Declared data shows that not only is the country’s reserves below the requisite one percent, but also that the national target is set at 60 percent of the norm. Notwithstanding this lower threshold, the real reserves are at a half of the target, meaning that Kenya’s blood reserves are one third of the global benchmark established by the World Health Organization.

This situation shows that the Kenya National Blood Transfusion Service (KNBTS) has a supply problem. Demand for blood is real and Kenyans encounter pleas for blood donation from friends and family in the conventional and non-conventional media sources. Kenya is home to a large population of youthful people, most of whom are reasonably healthy.

POOR APPROACH

This inability to find and store sufficient blood and blood products suggests that the market for blood products is not working efficiently. The primary reason for this shortage of blood and blood products is the incentive structure used to drive blood supply from Kenyans.

It is recommended policy for blood supply to be procured through donations and with no material incentives provided to induce supply. Kenya’s blood supply and storage policy is wedded to this norm of pure donations and that is where the problem lies. The argument usually presented for supporting no remuneration for individuals to supply blood is that a material incentive such as money or a gift would increase supplies from the most unsuitable and unhealthy individuals. The reasoning being that people who are motivated by the money alone are not likely to value their health and could supply huge volumes of contaminated blood.

This fear is real but not supported by the evidence from countries that liberalised blood supply and have incentives for donations. In the United States, payment for blood supply is not forbidden by law though there is a requirement for labelling packages of blood procured through payment to the supplier. However, the related market of blood plasma and bone marrow is compensated through cash. Donations are higher than they would be without payment, and this explains, in part, the higher incidence of diseases that are discovered during testing. In essence, material inducement for donation will raise total donations and lead to an increase in unsuitable blood but the proportion of unsuitable blood does not make inducements ineffective or uneconomic.

INFORMAL MARKETS

Coming back to the real problem of Kenya’s supply, it is recorded in the press that the demand for blood is so high and the shortage faced by KNBTS has led to the rise of “informal market” supply channels. This refers to people who are willing and actively provide donations for patients in exchange for cash with reports that the compensation varies from Sh2,000 and higher, depending on the acuteness of the need. This shows that the blood supply and management has a solid market dimension and is a venerable competing service to the uncompensated blood donation side. In ignoring this market and insisting on the uncompensated model, the KNBTS is being disingenuous.
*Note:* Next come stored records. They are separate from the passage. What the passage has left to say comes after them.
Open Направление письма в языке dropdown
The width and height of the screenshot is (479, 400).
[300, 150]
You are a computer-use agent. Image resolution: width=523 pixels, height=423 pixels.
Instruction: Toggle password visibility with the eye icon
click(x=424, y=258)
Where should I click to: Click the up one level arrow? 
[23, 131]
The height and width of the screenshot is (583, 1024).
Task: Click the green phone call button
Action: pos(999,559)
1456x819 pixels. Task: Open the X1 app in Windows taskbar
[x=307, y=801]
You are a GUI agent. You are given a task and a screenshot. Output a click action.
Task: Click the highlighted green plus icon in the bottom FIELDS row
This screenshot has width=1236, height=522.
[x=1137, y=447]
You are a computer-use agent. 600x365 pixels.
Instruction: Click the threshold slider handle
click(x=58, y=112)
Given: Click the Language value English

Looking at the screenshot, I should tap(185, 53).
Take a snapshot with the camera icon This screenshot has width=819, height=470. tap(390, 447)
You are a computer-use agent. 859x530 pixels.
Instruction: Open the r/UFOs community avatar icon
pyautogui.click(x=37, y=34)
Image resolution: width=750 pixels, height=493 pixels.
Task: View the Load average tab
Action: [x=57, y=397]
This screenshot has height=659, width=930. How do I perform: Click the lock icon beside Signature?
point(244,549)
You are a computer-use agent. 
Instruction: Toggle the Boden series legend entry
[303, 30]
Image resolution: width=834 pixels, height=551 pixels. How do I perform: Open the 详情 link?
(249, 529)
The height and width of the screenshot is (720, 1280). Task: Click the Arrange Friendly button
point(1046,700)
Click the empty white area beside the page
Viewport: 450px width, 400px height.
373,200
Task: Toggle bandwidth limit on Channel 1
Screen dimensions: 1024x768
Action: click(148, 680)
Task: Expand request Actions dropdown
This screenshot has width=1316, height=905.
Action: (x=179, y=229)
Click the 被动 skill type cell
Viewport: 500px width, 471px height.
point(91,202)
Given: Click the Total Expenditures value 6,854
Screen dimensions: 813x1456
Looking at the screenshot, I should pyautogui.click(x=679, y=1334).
More important is that the KNBTS is doing its job as expected and cajoling and reminding people of the need to assist, but it is deceiving itself in statements such as “blood is free”. It certainly is not, even if the normative posture would like it to stay so. And to its credit the KNBTS highlights the contribution of Santa Kennedy who was awarded the Head of State Commendation for being Kenya’s record holder for 81 discrete blood donations.

The KNBTS staff are deservedly remunerated but need to reset the discourse and consider the expansion of their remit to accept both donors who would expect no compensation for the purpose of serving others while considering a mechanism that experiments with compensation to outcompete the informal market for blood supply.

Repugnant markets is the name economists use in reference to transactions that exists despite the normative posture of society. For Kenya, the noble view of ensuring preparedness and a keeping respectable volume of blood and related products in store commends the experimentation with new incentives for supply. Compensation need not be in cash but could take the form of merchandise or user items in order to shield the KNBTS from having to give out “blood money”.

Many patients would be well served by this revision of policy.

Kwame Owino is the chief executive officer of the Institute of Economic Affairs (IEA-Kenya), a public policy think tank based in Nairobi.